Evrensel'de yer alan habere göre, 1995 yılında kaybedilen Fehmi Tosun'un eşi Hanım Tosun, bütün kayıpların ortaya çıkarılması ve faillerin yargılanmasını istediklerini söylerken, Kenan Bilgin'in ağabeyi ise "Buradaki oturmamızdan rahatsızsınız biliyoruz. İnsanlarımızın kayıpları bulunmamışken biz bu alanı terk etmeyeceğiz. Kayıplarımızı ortaya çıkarana kadar sizi rahatsız etmeye devam edeceğiz" dedi.

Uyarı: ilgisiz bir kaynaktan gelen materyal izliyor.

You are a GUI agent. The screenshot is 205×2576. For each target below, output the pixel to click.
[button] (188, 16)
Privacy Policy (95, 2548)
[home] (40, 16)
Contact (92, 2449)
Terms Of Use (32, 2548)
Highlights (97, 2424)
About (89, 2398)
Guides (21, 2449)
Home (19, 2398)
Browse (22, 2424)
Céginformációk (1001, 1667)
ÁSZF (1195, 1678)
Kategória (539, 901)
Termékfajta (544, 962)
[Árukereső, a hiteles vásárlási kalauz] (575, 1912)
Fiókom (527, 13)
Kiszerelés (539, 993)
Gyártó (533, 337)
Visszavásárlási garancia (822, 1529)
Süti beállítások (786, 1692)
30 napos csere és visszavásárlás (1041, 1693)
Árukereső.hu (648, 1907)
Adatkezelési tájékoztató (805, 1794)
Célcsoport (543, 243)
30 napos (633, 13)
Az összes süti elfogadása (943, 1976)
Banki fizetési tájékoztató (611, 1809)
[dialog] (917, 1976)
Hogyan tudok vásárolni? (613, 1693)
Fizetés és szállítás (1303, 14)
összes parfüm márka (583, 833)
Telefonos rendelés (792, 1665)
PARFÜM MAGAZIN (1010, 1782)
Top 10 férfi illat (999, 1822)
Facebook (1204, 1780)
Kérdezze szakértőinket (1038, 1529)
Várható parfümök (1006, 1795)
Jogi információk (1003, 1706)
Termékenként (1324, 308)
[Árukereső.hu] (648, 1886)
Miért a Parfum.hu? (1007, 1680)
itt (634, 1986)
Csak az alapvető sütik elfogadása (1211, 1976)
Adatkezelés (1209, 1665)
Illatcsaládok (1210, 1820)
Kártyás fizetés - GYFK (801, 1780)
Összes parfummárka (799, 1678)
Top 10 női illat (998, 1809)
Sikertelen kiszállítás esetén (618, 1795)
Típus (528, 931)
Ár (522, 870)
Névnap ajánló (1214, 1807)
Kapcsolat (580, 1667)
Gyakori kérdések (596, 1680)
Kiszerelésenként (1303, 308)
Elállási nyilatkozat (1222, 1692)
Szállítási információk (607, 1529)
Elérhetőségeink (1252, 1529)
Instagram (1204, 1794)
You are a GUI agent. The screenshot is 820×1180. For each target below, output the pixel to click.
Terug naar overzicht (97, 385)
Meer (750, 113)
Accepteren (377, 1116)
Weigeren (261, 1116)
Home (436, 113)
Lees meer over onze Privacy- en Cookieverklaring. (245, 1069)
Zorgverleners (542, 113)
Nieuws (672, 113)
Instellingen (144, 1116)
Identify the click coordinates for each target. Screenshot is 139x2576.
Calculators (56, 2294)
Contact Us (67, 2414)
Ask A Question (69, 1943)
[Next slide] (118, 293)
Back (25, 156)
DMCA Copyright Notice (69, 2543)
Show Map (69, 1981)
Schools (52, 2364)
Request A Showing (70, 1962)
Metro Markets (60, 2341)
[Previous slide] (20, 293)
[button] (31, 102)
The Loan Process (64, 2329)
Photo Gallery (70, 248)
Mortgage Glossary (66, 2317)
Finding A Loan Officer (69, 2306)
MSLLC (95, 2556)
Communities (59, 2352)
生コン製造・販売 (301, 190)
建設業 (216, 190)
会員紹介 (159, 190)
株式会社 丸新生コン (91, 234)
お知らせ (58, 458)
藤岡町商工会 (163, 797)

Sağlık sorunları nedeniyle 616. hafta eylemine katılamayan gözaltında kayıpların sembol ismi Hasan Ocak'ın annesi Emine Ocak, gönderdiği mektupta şöyle seslendi: "Biz bu meydanı mücadeleyle kazandık. 7 ayımızı gözaltında geçirdik, mücadeleden vazgeçmedik. Evlatlarımızın katillerini bulamayan savcılar, evlatlarımızı sorduğumuz için bizi gözaltına aldığınızda çocuklarınıza ne cevap vereceksiniz? Bizimle görüşen cumhurbaşkanı, bak anneler çocuklarını bulamadan ölüyor. Biz ölüyoruz. Biz ölünce bitecek mi bu mücadele? Çocuklarımızın kemikleri teslim edilene kadar, bizim mezar yerimiz Galatasaray'dır. Kimse bizi buradan ayıramaz."

'CANAN'IN KATİLLERİ YARGILANSIN'

Bu hafta anılan Abdullah Canan'ın oğlu Tayip Canan, "Bizim burada olmamızdan rahatsızsanız katilleri bulun, yargılayın, kemiklerimizi bize verin biz de bu meydana gelmeyelim. Biz isyan etmiyoruz, katilleri yakalayın diyoruz" diye konuştu.

616'ıncı hafta açıklamasını, kayıpların avukatı da olan Gülseren Yoleri okudu. Yoleri, kayıplarının bulunması ve faillerinin yargılanması talebiyle yapılan 615'inci hafta buluşmasında polis müdahalesiyle tehdit edildiklerini söyledi ve ekledi: "2011 yılında dönemin Başbakanı Tayyip Erdoğan’ın davet ederek görüştüğü, 'Elimizden geleni yapacağız' dediği Cumartesi Anneleri’nin yeniden 28 Şubat’ın hukuksuz uygulamalarına tabi tutulmasını kınıyoruz. Her cumartesi bir kaybın hikayesini anlatarak, bilinen faillerini açıklayarak buluşuyoruz. Anlattıklarımız tanık beyanlarına, kamu görevlilerinin ifadelerine, TBMM raporlarına, savcılık fezlekelerine, mahkeme tutanaklarına,  AİHM kararlarına, kitaplara,  gazete haberlerine de yansıyan gerçeklerdir. Hukuksuzluğa boyun eğmeyeceğiz; susmayacağız."

Bu hafta gözaltında kaybedilişinin 21. yılında Avukat Tahir Elçi’nin takip ettiği davalardan biri olan, Abdullah Canan için adalet istediklerini dile getiren Yoleri, "Gözaltında kaybedilen Canan'ı gözaltına alanlar, işkence ile sorgulayanlar ve bedenini kaybedenler bellidir. Savcılık ifadelerinde, mahkeme tutanaklarında, AİHM  kararında TBMM raporunda isimleri yazılıdır. Abdullah Canan’ı katledenler, kaybedenler yargılanarak cezalandırılmalı, Devlet, Abdullah Canan’ın kaybedilmesindeki sorumluluğunu kamuoyuna açıklamalıdır. Abdullah Canan davasındaki 21 yıllık cezasızlık son bulmalıdır" diye konuştu.